TASK INSTRUCTIONS
Every record must be copied exactly. Leave nothing out.

DATA FOR REVIEW
== Segment start ==
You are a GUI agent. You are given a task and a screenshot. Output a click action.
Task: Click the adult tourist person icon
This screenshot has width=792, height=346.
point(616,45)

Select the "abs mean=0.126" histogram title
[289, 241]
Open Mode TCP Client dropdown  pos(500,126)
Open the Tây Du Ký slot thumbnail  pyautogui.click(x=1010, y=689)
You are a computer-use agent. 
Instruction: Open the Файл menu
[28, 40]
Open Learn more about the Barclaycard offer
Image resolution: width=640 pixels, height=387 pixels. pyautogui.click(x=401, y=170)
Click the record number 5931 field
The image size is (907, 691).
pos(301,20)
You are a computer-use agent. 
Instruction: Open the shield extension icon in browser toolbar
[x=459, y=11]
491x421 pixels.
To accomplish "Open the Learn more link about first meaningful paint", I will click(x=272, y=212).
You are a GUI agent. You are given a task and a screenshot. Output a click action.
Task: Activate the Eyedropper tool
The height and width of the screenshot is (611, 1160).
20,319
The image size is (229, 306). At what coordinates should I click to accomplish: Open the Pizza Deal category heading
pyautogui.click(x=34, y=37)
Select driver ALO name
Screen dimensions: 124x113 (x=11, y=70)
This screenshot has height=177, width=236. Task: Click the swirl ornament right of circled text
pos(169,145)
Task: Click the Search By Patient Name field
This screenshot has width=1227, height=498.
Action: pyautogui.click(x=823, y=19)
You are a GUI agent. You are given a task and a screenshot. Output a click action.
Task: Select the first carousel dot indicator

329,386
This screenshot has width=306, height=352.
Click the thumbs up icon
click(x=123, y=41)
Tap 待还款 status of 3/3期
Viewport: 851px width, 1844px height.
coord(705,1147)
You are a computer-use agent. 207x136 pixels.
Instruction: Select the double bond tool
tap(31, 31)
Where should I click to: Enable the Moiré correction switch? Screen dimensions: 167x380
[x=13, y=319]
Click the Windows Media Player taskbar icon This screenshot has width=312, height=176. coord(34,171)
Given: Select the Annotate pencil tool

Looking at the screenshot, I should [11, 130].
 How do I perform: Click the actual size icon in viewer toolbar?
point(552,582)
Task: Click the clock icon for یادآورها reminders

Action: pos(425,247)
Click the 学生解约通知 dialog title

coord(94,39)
== Segment end ==
SOLUTION
You are a GUI agent. You are given a task and a screenshot. Output a click action.
Task: Click the adult tourist person icon
This screenshot has width=792, height=346.
point(616,45)

Select the "abs mean=0.126" histogram title
[289, 241]
Open Mode TCP Client dropdown  pos(500,126)
Open the Tây Du Ký slot thumbnail  pyautogui.click(x=1010, y=689)
You are a computer-use agent. 
Instruction: Open the Файл menu
[28, 40]
Open Learn more about the Barclaycard offer
Image resolution: width=640 pixels, height=387 pixels. pyautogui.click(x=401, y=170)
Click the record number 5931 field
The image size is (907, 691).
pos(301,20)
You are a computer-use agent. 
Instruction: Open the shield extension icon in browser toolbar
[x=459, y=11]
491x421 pixels.
To accomplish "Open the Learn more link about first meaningful paint", I will click(x=272, y=212).
You are a GUI agent. You are given a task and a screenshot. Output a click action.
Task: Activate the Eyedropper tool
The height and width of the screenshot is (611, 1160).
20,319
The image size is (229, 306). At what coordinates should I click to accomplish: Open the Pizza Deal category heading
pyautogui.click(x=34, y=37)
Select driver ALO name
Screen dimensions: 124x113 (x=11, y=70)
This screenshot has height=177, width=236. Task: Click the swirl ornament right of circled text
pos(169,145)
Task: Click the Search By Patient Name field
This screenshot has width=1227, height=498.
Action: pyautogui.click(x=823, y=19)
You are a GUI agent. You are given a task and a screenshot. Output a click action.
Task: Select the first carousel dot indicator

329,386
This screenshot has width=306, height=352.
Click the thumbs up icon
click(x=123, y=41)
Tap 待还款 status of 3/3期
Viewport: 851px width, 1844px height.
coord(705,1147)
You are a computer-use agent. 207x136 pixels.
Instruction: Select the double bond tool
tap(31, 31)
Where should I click to: Enable the Moiré correction switch? Screen dimensions: 167x380
[x=13, y=319]
Click the Windows Media Player taskbar icon This screenshot has width=312, height=176. coord(34,171)
Given: Select the Annotate pencil tool

Looking at the screenshot, I should [11, 130].
 How do I perform: Click the actual size icon in viewer toolbar?
point(552,582)
Task: Click the clock icon for یادآورها reminders

Action: pos(425,247)
Click the 学生解约通知 dialog title

coord(94,39)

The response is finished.